Die Schwachstellen sind in einem Blogpost des Microsoft Security Response Center (MSRC) aufgeführt. Um das Ausmaß des Angriffs zu veranschaulichen, nutzte Microsoft die RiskIQ-Telemetrie und stellte fest, dass am 1. März beinahe 400.000 Exchange-Server betroffen wären.

Die Reaktion der US-Regierung

Nur wenige Wochen nach dem Bekanntwerden des SolarWinds-Falls verabschiedeten der US-Senat und das Repräsentantenhaus den National Defense Authorization Act of 2021. Damit verfügt das Weiße Haus jetzt über einen nationalen Cyber-Direktor, der vom Senat bestätigt wurde, so Fortune. Der neue Cyber-Direktor wird für die Entwicklung einer Cyberstrategie verantwortlich sein und als Ansprechpartner für die Koordination von nicht-militärischen Reaktionen im Katastrophenfall fungieren.

Die öffentlich-private Partnerschaft wird als essentiell angesehen, da 85 % der kritischen Infrastruktur in den USA im Besitz von privaten Organisationen ist oder von diesen betrieben wird. Mit einer solchen Relevanz geht jedoch auch eine gewisse Verantwortung einher. Die Cyberspace Solarium Commission (CSC) – ein parteiübergreifendes, zwischenstaatliches Gremium mit dem Ziel, einen Konsens über strategische Ansätze zur Verteidigung der Vereinigten Staaten gegen Cyberangriffe mit relevanten Folgen zu entwickeln – schlägt in einem 2020 veröffentlichten Bericht vor, die Entwickler von Software, Hardware und Firmware zivilrechtlich für Schäden in die Verantwortung zu ziehen, die aus Vorfällen entstehen, bei denen bekannte und nicht gepatchte Sicherheitslücken ausgenutzt werden.

Währenddessen…

Ebenfalls im März führte eine Hacker-Gruppe einen massiven Angriff auf Bilder von Verkada Echtzeitkameras und archivierten Überwachungskameras aus. Verkada ist ein Sicherheitsdienstleister, der Kameras verwendet, die mit dem Internet und mit Cloud-Plattformen verbunden sind, sodass die Videos live von überall aus angesehen werden können.

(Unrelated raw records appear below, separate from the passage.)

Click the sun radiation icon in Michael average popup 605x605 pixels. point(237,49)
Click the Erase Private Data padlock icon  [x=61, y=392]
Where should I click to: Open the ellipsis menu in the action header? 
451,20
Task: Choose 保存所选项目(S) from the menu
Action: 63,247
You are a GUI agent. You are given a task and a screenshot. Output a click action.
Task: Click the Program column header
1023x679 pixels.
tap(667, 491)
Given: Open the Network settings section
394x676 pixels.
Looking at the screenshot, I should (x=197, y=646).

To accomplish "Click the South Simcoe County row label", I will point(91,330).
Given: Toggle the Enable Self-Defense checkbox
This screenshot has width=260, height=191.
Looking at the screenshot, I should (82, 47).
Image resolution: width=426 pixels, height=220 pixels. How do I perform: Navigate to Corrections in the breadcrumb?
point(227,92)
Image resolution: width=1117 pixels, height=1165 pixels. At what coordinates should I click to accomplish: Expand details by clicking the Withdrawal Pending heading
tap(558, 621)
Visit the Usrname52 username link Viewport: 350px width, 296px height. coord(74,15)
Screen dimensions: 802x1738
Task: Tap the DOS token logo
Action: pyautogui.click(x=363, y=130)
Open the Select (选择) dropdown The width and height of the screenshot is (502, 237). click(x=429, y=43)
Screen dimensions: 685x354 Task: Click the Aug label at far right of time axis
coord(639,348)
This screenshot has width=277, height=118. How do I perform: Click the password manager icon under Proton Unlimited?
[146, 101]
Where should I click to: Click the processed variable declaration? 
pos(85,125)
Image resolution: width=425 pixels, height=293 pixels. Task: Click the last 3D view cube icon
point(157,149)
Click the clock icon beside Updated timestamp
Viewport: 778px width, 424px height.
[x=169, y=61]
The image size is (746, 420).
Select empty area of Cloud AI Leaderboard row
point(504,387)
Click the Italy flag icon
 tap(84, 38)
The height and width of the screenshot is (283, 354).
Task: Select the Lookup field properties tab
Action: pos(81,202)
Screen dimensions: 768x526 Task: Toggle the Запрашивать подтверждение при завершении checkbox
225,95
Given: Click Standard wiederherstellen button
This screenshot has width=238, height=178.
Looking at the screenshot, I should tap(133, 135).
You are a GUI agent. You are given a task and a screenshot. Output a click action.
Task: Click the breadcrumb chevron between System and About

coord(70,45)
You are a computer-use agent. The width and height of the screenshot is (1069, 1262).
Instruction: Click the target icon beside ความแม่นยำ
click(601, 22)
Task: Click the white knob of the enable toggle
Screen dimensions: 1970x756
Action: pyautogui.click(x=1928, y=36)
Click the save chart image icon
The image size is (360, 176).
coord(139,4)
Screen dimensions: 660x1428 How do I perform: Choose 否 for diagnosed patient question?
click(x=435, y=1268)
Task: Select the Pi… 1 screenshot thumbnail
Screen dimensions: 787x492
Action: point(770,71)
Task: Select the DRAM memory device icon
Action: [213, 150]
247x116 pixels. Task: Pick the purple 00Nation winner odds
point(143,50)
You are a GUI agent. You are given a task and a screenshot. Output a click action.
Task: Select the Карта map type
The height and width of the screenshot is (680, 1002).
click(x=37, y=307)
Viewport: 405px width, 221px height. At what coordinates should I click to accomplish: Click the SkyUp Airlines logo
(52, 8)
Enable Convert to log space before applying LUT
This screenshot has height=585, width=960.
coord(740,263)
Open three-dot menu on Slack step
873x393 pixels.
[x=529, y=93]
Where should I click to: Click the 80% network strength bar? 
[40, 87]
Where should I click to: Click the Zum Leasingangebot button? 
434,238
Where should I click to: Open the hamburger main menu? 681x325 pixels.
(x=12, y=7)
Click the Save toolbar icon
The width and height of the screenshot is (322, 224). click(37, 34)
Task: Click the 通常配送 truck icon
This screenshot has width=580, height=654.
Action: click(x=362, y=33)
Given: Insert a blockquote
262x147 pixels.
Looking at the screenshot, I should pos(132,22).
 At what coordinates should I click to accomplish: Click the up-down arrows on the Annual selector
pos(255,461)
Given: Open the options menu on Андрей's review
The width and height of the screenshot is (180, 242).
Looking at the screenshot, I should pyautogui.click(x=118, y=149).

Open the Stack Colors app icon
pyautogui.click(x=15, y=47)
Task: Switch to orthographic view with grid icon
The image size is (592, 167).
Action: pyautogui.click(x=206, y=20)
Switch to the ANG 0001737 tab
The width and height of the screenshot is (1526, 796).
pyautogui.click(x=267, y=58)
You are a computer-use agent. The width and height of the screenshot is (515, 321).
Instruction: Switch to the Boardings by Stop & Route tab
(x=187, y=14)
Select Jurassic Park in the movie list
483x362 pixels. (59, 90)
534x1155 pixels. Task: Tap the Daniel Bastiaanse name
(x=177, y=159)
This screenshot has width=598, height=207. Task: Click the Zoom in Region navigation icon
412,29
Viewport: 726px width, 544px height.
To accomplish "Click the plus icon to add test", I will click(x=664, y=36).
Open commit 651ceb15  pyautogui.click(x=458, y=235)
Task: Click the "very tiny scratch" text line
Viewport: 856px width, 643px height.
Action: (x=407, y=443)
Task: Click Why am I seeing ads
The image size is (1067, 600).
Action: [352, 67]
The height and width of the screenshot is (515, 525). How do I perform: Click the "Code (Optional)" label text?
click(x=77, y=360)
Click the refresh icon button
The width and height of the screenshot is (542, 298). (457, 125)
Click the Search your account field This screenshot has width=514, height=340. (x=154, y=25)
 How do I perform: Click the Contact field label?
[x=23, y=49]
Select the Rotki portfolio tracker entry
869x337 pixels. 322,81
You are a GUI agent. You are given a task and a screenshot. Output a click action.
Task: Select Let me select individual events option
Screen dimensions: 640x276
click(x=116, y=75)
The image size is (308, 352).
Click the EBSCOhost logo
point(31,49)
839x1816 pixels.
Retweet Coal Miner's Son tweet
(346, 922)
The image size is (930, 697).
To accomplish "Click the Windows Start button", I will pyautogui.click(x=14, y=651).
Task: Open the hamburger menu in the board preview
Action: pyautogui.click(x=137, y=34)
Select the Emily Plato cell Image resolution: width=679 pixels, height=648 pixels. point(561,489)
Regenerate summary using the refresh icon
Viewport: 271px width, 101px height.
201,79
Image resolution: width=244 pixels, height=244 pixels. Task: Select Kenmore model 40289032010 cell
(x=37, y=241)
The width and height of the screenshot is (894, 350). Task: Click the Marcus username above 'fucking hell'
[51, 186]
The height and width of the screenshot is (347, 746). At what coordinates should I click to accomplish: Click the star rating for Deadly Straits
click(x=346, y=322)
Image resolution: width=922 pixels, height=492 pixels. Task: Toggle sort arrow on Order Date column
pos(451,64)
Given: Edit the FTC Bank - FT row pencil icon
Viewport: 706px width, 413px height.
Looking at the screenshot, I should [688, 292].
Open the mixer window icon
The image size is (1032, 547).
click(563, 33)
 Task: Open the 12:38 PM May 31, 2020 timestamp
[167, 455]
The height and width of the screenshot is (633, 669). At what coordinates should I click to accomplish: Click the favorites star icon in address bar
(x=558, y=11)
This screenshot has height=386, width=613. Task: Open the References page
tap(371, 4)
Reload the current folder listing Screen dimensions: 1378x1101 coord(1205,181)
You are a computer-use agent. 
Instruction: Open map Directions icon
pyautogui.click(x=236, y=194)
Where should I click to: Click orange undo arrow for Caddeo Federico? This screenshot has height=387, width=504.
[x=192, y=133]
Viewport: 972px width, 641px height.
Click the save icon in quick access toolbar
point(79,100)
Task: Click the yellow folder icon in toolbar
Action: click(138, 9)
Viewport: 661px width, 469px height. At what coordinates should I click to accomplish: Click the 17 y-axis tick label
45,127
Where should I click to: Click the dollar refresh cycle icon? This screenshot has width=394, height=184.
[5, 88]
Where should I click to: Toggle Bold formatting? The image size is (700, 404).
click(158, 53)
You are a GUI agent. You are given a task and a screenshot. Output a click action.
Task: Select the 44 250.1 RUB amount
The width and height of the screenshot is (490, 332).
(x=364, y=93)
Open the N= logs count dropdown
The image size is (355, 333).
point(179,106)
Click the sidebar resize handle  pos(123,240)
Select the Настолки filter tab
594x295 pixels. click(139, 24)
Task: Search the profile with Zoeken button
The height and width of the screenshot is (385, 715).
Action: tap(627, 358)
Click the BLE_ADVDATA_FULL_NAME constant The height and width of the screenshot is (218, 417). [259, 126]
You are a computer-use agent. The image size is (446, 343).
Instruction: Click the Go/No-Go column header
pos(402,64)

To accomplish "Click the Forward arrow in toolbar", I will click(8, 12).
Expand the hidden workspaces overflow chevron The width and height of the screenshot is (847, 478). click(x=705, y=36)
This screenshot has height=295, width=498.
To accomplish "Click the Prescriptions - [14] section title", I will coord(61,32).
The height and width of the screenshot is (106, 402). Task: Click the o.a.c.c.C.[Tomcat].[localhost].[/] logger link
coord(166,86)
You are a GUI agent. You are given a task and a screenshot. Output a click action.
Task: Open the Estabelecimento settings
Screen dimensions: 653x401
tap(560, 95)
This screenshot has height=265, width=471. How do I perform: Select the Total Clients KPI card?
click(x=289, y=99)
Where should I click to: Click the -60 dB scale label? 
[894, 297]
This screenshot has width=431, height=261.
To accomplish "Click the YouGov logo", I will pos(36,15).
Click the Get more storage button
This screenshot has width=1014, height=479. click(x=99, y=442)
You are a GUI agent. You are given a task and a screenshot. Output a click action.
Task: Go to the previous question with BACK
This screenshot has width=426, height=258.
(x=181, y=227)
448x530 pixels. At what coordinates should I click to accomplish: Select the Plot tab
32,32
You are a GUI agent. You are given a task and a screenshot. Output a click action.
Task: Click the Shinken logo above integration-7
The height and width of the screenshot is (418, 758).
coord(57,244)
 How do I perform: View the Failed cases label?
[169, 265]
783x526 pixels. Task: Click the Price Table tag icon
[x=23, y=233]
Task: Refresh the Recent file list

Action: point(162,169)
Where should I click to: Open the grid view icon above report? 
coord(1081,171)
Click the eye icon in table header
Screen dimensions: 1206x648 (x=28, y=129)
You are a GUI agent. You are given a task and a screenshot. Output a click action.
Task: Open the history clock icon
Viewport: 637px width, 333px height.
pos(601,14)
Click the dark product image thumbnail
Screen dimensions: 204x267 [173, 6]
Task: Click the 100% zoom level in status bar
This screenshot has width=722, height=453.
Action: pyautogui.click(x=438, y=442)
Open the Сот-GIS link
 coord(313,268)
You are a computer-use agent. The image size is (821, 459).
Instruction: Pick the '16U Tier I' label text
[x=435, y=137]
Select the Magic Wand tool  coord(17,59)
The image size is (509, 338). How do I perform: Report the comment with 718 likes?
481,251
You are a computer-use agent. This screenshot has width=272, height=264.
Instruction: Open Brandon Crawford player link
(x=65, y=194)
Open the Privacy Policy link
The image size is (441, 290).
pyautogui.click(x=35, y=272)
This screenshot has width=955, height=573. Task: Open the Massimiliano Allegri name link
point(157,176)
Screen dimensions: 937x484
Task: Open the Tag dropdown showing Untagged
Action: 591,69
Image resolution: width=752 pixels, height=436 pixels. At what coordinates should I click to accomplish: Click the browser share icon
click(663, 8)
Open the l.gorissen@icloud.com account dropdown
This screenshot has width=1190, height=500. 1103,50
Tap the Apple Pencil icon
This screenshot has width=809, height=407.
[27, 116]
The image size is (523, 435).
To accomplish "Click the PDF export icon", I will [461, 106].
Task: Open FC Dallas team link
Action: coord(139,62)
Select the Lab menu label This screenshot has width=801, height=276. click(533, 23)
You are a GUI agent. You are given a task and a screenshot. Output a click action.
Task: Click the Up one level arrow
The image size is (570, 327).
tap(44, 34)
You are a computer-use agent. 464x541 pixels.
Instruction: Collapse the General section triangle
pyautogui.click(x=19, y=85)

Nach Angaben von Verkada zielte der Angriff auf einen Server, der vom Support-Team genutzt wurde, um weitreichende Wartungsarbeiten an den Kameras der Kunden durchzuführen. Der Angriff begann am 7. März und dauerte bis etwa mittags am 9. März 2021. Die Angreifer verschafften sich Anmeldedaten, mit denen sie das Autorisierungssystem von Verkada umgehen konnten, einschließlich der Zwei-Faktor-Authentifizierung.

Ein Hacker teilte einige Videos mit der Washington Post. Der Zeitung zufolge wurden mehr als 149.000 Überwachungskameras angegriffen; rund 24.000 Organisationen seien betroffen. Über den Angriff wurde zunächst von Bloomberg News berichtet, wobei Tesla und deren Produktion in Shanghai ebenso als Opfer der Angriffe aufgeführt wurden wie Cloudflare, Schulen, Fitnessstudios, Banken, Krankenhäuser und Gefängnisse.

Laut einem Bericht von MarketsandMarkets wird der globale Videoüberwachungsmarkt im Jahr 2020 von 45,5 Milliarden US-Dollar auf 74,6 Millarden US-Dollar wachsen, mit einer jährlichen Wachstumsrate von 10,4 %. Als Faktoren, die das Wachstum vorantreiben, führt die Studie die Sorge um die öffentliche Sicherheit, die Entwicklung von Smart Cities und technologische Fortschritte in den Bereichen Big Data, Internet der Dinge (IoT), Cloud-Diensten, künstlicher Intelligenz und Machine Learning auf, die allesamt die Videoüberwachungssysteme verbessern.